From the Guidelines
For a patient with anuric end-stage renal disease (ESRD) on dialysis experiencing hypertension, nitroglycerin is generally preferred over furosemide (Lasix). Nitroglycerin works as a vasodilator, relaxing blood vessels and reducing blood pressure without depending on kidney function for its effect or elimination, as noted in the study by 1. The typical approach would be to use nitroglycerin patches (0.2-0.4 mg/hr) or sublingual tablets (0.3-0.6 mg) as needed for acute management.
Key Considerations
- Furosemide is largely ineffective in anuric ESRD patients because it requires functioning kidneys to produce its diuretic effect, as highlighted by the guidelines in 1.
- Since these patients produce no urine, the medication cannot work through its primary mechanism of action.
- Fluid overload in dialysis patients is better managed through the dialysis process itself rather than attempting diuresis with medications.
- Other antihypertensives that may be more appropriate for long-term management in these patients include calcium channel blockers like amlodipine (5-10 mg daily) or beta-blockers like metoprolol (25-100 mg twice daily), as they don't rely on renal function for their blood pressure-lowering effects.
Management Approach
- The choice of initial pharmacological therapy for hypertension in dialysis patients should consider the lack of renal function and the potential for certain medications to exacerbate conditions such as fluid overload.
- Monitoring for potential adverse effects of nitroglycerin, such as profound hypotension, is crucial, especially in vulnerable populations like the elderly or those who are volume depleted, as discussed in 1.
- The use of diuretics in patients on hemodialysis (HD) cannot be recommended for blood pressure control unless there is substantial residual kidney function, according to the guidelines in 1.
From the Research
Hypertension Management in ESRD Patients
- Hypertension is a common comorbidity in end-stage renal disease (ESRD) patients, with a prevalence of over 85% 2.
- The management of hypertension in ESRD patients is complex and requires individualized therapy, taking into account patient comorbidities and the potential for medication removal with dialysis 3, 4.
Antihypertensive Medications
- Angiotensin-converting enzyme (ACE) inhibitors, angiotensin receptor blockers (ARBs), and beta-blockers are reasonable first-line agents for most ESRD patients 3, 5.
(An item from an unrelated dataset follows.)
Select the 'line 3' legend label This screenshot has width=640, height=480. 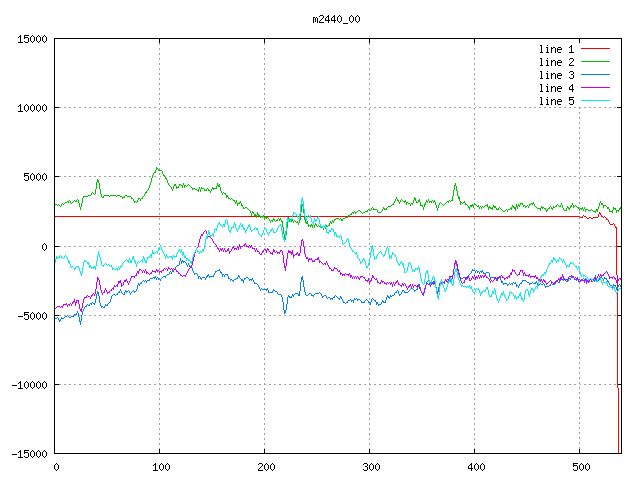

- Beta-blockers may be considered as a first-line therapy in dialysis patients, as they can reduce sympathetic overactivity and left ventricular hypertrophy 6.
- Mineralocorticoid receptor antagonists have also reported promising results in reducing mortality in dialysis patients, but safety issues such as hyperkalemia or hypotension need to be evaluated further 6.
Volume Control and Dialysis
- Maintaining euvolemia is crucial for blood pressure control in dialysis patients 6.
- Intensive hemodialysis has been shown to reduce blood pressure and the need for antihypertensive medications 2.
Specific Medications - Nitroglycerine and Lasix
- There is no direct comparison between nitroglycerine and Lasix (furosemide) in the management of hypertension in anuric ESRD patients on dialysis in the provided studies.
- Furosemide is a diuretic, which may not be effective in anuric patients, as they have minimal urine output 5.
- Nitroglycerine is a vasodilator, which can be used to manage hypertension, but its use in ESRD patients on dialysis is not specifically addressed in the provided studies.